EXCERTO DO DOCUMENTO:
LV: É também director da Anozero – Bienal de Arte Contemporânea de Coimbra, agora na sua segunda edição, e que se dedica este ano ao tema “Curar e Reparar”. Um tema que implica não só a ideia de cuidado, de recuperação, mas também de uma atenção, na arte, no património, na cidade. Como arquitecto, e como habitante da cidade de Coimbra, este é um tema que pessoalmente lhe é caro?
CA: Sim, naturalmente. O papel dos arquitetos, para além do desenho da cidade, é também o de reificar a cidade, torná-la presente, torná-la legível, explicitá-la nas suas forças e nas suas fraquezas, fazer com que se repare nelas, ativando processos de cura. Ser arquiteto é também curar e reparar continuamente as cidades, pelo que este tema não me poderia ser mais caro. Mas estou certo que não foi por uma qualquer razão piedosa para comigo que o Delfim Sardo terá escolhido o tema. Curar e reparar é, na proposta de Delfim Sardo e Luiza Teixeira de Freitas uma bienal sobre a fragilidade, sobre a nossa natureza frágil, sobre a fragilidade do mundo e sobre a imperativa necessidade de curarmos as feridas que decorrem dessa fragilidade e tomarmos consciência, repararmos — na sua dupla aceção — nessa fragilidade. É uma bienal sobre a ética do cuidado e especialmente sobre a memória, memória que nos permite uma maior consciência de nós e do mundo. Não é uma bienal sobre a piedade, nem parte de nenhuma visão cândida da arte como processo de cura. Como afirmam no seu texto, “Em si, a arte não cura nada. Também não revoluciona, nem rompe, nem corta, mesmo que finja fazê-lo: encena, por muitas formas, esses processos e, no melhor dos casos, propõe-nos que reparemos”.

O QUE FAZER:
a) Segundo o excerto da entrevista sobre a Anozero, a que tema se dedica este ano a segunda edição da bienal?
b) Prossiga o excerto da entrevista sobre a Anozero a partir da última frase apresentada.

LINHAS FORNECIDAS:
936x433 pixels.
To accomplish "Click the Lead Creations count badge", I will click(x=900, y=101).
--
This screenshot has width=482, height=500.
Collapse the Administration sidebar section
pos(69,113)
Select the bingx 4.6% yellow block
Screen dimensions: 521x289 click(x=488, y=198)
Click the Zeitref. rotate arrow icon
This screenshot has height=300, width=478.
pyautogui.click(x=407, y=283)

RESPOSTAS POR ORDEM:
a) “Curar e Reparar”.

b)
LV: No texto do guia desta segunda edição da bienal, escreve que a “Anozero nunca foi apenas um começo, ou um retomar do fôlego, em relação àquilo que culturalmente Coimbra foi e está a ser, mas também um programa concreto de acção para a cidade concreta, contemporânea e viva.” Coimbra era uma cidade muitas vezes acusada de ser um local transitório entre a vida académica e o futuro mercado de trabalho, quase sempre a voltar ao zero por cada ano lectivo que começava. Acha que esta é uma situação que se alterou e que, no campo das artes, muito contribuiu o movimento recente da reabilitação dos museus da universidade, da instituição do Colégio das Artes e respectivos cursos, e outras actividades que denotam uma vontade de fixação e continuidade, de criação de uma imagem diferente da cidade de Coimbra?
CA: Não acredito em atos heroicos que tendem a ser fogos fátuos. O trabalho em simultâneo de muitos agentes, preferencialmente de forma articulada, é o que verdadeiramente pode transformar ou fortalecer as cidades. Ora, como bem diz, a reabilitação dos museus da universidade, da instituição do Colégio das Artes e respetivos cursos assim como o potencial de crescimento do Convento São Francisco e, estou certo, o Anozero, começam a criar as condições de atração e fixação de um público e de um conjunto de atores do território da produção artística que contribuirá certamente para transformar a cidade e esta possa em definitivo deixar de ser um lugar de transição entre a vida académica e a vida profissional.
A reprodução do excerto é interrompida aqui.